WHAT THIS TASK INVOLVES = Reproduce the forum thread below about the Hymer 512 Camp on a Mk 7 Transit in full, word for word.

# Mk 7 Transit Hymer 512 Camp 2007



## 117720 (Oct 25, 2008)

:? 
Hi, Have just purchased a 2007 Hymer c-512 cl Camp LHD on a Ford Transit Mk 7 chassis. In the cupboard there is a large silver `ingot' sized alloy sort of rectangular block with inner diagonal stress fins with various numbers on it and the Ford stamp. Its about 6'' long by 4'' tall and weighs about 5-6 kg's, wrapped in bubble wrap. It also has two `tunnel' openings or cutouts either end as if it is supposed to go over something with pipes???? Anyone know what it is or does?


----------



## pippin (Nov 15, 2007)

It is part of the jack setup.

It goes underneath the jack (to jack it up!) as the jack on its own is not high enough.


----------



## RichardnGill (Aug 31, 2006)

Yes I will second that it is a block to raise you jack up if required.


Richard...


----------



## pippin (Nov 15, 2007)

_silver `ingot' _

I will gladly do you a free swap of our aluminium one for your *silver* one!!


----------



## 117720 (Oct 25, 2008)

Hi Richard and Pippin, another swift answer from a dedicated membership, thank you both very much. Pippin, no, you cannot have our silver ingot jack stand, I think its a limited edition and very heavy! Your cw key is going to overheat sending that many CQ's, if you are not getting any QSO's have you checked your antenna is connected? hehe, 73, Paul - G0FUS - ex G1UFO/GX0LAW


----------

Saved data entries:
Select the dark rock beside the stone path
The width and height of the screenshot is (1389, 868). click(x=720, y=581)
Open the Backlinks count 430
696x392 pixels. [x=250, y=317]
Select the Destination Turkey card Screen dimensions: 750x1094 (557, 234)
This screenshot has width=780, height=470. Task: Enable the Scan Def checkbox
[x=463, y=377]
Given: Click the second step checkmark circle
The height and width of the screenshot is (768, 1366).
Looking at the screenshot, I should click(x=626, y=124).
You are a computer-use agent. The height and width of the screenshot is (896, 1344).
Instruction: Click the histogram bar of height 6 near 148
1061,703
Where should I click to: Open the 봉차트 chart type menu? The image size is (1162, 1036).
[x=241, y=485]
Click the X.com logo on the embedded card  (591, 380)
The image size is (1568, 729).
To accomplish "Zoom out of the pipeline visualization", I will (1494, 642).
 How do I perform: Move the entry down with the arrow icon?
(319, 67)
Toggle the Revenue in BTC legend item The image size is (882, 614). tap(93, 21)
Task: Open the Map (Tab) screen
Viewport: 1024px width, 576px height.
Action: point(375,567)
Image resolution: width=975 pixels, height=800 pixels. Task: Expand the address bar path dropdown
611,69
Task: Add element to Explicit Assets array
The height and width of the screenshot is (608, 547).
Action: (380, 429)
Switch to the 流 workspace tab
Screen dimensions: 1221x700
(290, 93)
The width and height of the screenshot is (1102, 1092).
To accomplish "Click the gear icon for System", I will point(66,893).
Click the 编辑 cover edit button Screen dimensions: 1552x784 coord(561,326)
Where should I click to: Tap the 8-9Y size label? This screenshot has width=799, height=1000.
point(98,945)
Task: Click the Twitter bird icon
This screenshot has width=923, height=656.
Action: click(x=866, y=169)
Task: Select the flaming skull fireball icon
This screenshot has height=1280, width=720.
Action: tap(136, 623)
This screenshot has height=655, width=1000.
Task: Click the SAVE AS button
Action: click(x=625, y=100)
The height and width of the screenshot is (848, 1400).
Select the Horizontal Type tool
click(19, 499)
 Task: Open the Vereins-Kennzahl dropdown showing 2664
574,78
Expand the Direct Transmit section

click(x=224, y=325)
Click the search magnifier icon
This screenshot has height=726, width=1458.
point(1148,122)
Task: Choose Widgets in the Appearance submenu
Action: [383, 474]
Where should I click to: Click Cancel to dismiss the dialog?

FINAL RESULT =
# Mk 7 Transit Hymer 512 Camp 2007



## 117720 (Oct 25, 2008)

:? 
Hi, Have just purchased a 2007 Hymer c-512 cl Camp LHD on a Ford Transit Mk 7 chassis. In the cupboard there is a large silver `ingot' sized alloy sort of rectangular block with inner diagonal stress fins with various numbers on it and the Ford stamp. Its about 6'' long by 4'' tall and weighs about 5-6 kg's, wrapped in bubble wrap. It also has two `tunnel' openings or cutouts either end as if it is supposed to go over something with pipes???? Anyone know what it is or does?


----------



## pippin (Nov 15, 2007)

It is part of the jack setup.

It goes underneath the jack (to jack it up!) as the jack on its own is not high enough.


----------



## RichardnGill (Aug 31, 2006)

Yes I will second that it is a block to raise you jack up if required.


Richard...


----------



## pippin (Nov 15, 2007)

_silver `ingot' _

I will gladly do you a free swap of our aluminium one for your *silver* one!!


----------



## 117720 (Oct 25, 2008)

Hi Richard and Pippin, another swift answer from a dedicated membership, thank you both very much. Pippin, no, you cannot have our silver ingot jack stand, I think its a limited edition and very heavy! Your cw key is going to overheat sending that many CQ's, if you are not getting any QSO's have you checked your antenna is connected? hehe, 73, Paul - G0FUS - ex G1UFO/GX0LAW


----------